La BCE va rendre l’argent plus cher, la Bourse craint que l’été ne soit « très chaud », Actualité des marchés

C’est désormais certain, la Banque centrale européenne va relever, à son tour, son taux d’intérêt director cet été, pour combattre l’inflation qu’elle attend désormais encore à plus de 2% en 2024. Ce sera le premier mouvement de la sorte en zone euro and plus the dix ans. A l’issue de sa reunion de politique monétaire, le council of governors de la BCE a confirmé l’arrêt des achievements d’actifs à compter du mois prochain, mois au cours duquel l’institution de Francfort a prévu, après sa reunion du 21, d’annoncer une boome de 25 points de base de son taux refi, qui passera de 0% to 0.25%. Elle a également laissé entendre que si la situation de l’inflation ne s’améliorerait pas d’ici à septembre, elle accélérerait alors le mouvement de relèvement des taux and annonçant une boom de 50 points de base.

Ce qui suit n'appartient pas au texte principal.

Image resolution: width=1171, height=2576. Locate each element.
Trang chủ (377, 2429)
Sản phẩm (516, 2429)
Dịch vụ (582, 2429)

Frederik Ducrozet, à la tête de la recherche macroéconomique de Pictet Wealth Management, estime, sur Twitter, que le point clé à retenir est que « la BCE a renverse la charge de la preuve. Les perspectives d’inflation doivent s’améliorer pour que la BCE n’augmente pas son taux de 50 points de base en septembre. † Ensuite, selon Jim Reid, strategist chez Deutsche Bank, « la BCE devrait revenir à des hausses successives de 25 points de base jusqu’à ce qu’elle atteigne un taux de dépôt final de 2% au milieu de l’été 2023, bien qu’il y ait un risque d’une deuxième boom the 50 points the base avant que les taux directors ne deviinnent neutres. †

La perspective de voir la BCE sortir de la politique de la politique de la taux zéro à marche forcée, portant le taux refi de 0% à 0.75% and seulement trois mois, n’est pas du goût de la Bourse. L’ère des taux négatifs pour le taux dépôt est également revolue. le Cac 40 a perdu 1.4% at 6,358.46 points. Sur le marché secondary de la dette, le taux des obligations souveraines à dix ans de la France on franchi le seuil des 2% pour la première fois depuis huit ans. « Moins de liquidités, moins d’achats d’obligations et des taux plus élevés constituent un cocktail parfait pour un été qui s’annonce très chaud »commente Nicolas Forest, responsible de la gestion obligataire chez Candriam. « La fin de l’assouplissement quantitatif constitue une menace claire pour la stabilité Financière. Le spread italien s’est déjà considérablement élargi. Même si les marchés envisagent la mise en place d’un encadrement des spreads, aucun outil supplémentaire n’a pour le moment été présenté. Le risque de fragmentation est donc important et il ne fait aucun doute que la BCE devrait annoncer dans les mois à venir la mise en place d’un nouvel outil dans les mois à venir. †

La guerre, « un prix élevé » pour l’économie

La BCE a revu à la hausse ses prévisions d’inflation. Alors que les prix à la consommation ont atteint un record de 8.1% sur un an en mai dans la zone euro, la BCE table sur un taux d’inflation de 6.8% cette année, contre 5.1% estimé en march, avant un repli at 3.5% and 2023 (révisé de 2.1%) and at 2.1% and 2024 (contre 1.9% précédemment). Quant à la prévision de croissance du PIB, elle a été ramenée de 3.7% à 2.8% pour cette année, de 2.8% à 2.1% pour 2023 et relevée de 1.6% à 2.1 % pour 2024.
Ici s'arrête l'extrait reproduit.